• **EXTRACTED TEXT**

The price cap for pre-payment meter customers will increase by £106 to £1,242 a year for the same period of a six-month “summer” price cap from 1 April this year.

Lawrence Slade, Energy UK’s chief executive, said the decision to increase prices was not taken “lightly” and that today’s rise reflects the fact suppliers are facing “drastically rising costs”.

Slade added:  “We are seeing a number of suppliers exiting the market due to these rises, which in turn places additional costs on all other suppliers.

“Ofgem need to ensure that the cap allows for these mutualised costs to be appropriately recovered, otherwise it is to the detriment of all customers.

“In the meantime, the energy sector is doing all it can to keep costs down for customers – including through the transition to a smarter, more flexible, low carbon energy system.

“However, the most efficient way to keep costs down in the long term is through the more efficient use of energy – which the Committee on Climate Change has shown has saved households £290 per year since 2008.

“We therefore continue to call for the government to introduce a national energy efficiency programme.”

Matthew Vickers, chief executive at the Energy Ombudsman, said: “It’s early days for the price cap, but we believe it’s an important mechanism that will help to protect consumers.

“Given the challenging market conditions facing energy suppliers, it’s right that the level of the cap is reviewed regularly.

“Price is important to consumers but so is good customer service. In fact, there is growing evidence that poor service is just as likely as price to force consumers to switch energy supplier.

“What this comes down to is trust and confidence. People want to feel that they are being treated fairly and paying a fair price for their energy.”

Items from a data source
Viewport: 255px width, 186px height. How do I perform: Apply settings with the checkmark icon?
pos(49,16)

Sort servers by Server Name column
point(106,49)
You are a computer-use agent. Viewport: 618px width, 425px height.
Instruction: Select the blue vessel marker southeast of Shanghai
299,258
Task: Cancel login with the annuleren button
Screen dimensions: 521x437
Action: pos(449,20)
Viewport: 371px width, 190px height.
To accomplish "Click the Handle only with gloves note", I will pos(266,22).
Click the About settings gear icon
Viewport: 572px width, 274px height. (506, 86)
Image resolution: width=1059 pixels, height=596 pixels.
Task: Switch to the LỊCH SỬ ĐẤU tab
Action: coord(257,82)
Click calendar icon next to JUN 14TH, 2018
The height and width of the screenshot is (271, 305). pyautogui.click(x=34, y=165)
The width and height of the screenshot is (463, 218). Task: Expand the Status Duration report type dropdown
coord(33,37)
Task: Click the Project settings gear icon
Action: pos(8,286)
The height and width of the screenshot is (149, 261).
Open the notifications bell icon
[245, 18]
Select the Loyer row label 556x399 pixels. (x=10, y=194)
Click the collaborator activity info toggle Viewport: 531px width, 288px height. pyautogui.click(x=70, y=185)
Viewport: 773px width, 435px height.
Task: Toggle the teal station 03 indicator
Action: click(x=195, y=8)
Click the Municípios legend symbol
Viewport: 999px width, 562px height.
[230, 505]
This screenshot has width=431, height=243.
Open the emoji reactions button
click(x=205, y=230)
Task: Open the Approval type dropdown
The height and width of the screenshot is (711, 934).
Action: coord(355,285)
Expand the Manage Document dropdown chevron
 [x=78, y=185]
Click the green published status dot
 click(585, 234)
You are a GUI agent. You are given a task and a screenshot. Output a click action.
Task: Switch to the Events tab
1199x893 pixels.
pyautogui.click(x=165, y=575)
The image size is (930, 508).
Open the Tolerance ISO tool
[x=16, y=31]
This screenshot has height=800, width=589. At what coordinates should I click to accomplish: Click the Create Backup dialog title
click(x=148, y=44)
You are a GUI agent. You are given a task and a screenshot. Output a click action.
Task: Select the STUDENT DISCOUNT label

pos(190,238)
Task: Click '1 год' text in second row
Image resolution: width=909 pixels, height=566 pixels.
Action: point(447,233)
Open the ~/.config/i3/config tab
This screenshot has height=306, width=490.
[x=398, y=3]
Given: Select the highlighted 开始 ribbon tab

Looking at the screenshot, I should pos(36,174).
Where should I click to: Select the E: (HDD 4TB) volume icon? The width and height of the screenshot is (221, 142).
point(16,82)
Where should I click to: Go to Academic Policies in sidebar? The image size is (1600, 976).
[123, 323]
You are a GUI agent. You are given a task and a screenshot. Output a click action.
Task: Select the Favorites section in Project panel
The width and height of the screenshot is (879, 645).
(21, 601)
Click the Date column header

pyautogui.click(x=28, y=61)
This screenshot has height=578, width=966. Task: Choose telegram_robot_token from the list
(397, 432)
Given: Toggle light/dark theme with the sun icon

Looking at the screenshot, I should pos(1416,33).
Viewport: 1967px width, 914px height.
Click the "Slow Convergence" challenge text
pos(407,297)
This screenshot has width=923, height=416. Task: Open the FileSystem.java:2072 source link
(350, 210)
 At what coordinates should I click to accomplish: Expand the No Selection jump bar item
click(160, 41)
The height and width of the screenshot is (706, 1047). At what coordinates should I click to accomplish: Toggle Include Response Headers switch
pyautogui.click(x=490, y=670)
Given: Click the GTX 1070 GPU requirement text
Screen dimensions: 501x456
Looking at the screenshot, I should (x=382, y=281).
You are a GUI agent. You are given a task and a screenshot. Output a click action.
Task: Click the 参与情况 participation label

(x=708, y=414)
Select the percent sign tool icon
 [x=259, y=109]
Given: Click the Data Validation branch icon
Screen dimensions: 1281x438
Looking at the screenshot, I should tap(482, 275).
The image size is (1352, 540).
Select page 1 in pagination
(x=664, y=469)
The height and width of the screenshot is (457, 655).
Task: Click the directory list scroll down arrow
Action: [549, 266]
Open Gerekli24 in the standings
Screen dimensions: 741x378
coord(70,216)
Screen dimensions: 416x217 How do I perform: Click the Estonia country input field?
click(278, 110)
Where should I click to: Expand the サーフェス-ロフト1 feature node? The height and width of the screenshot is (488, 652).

• **WHAT TO PRODUCE**
Which organizations are named in the text on the energy price cap?

• **EXERCISE SOLUTION**
Energy UK, Ofgem, the Committee on Climate Change, the Energy Ombudsman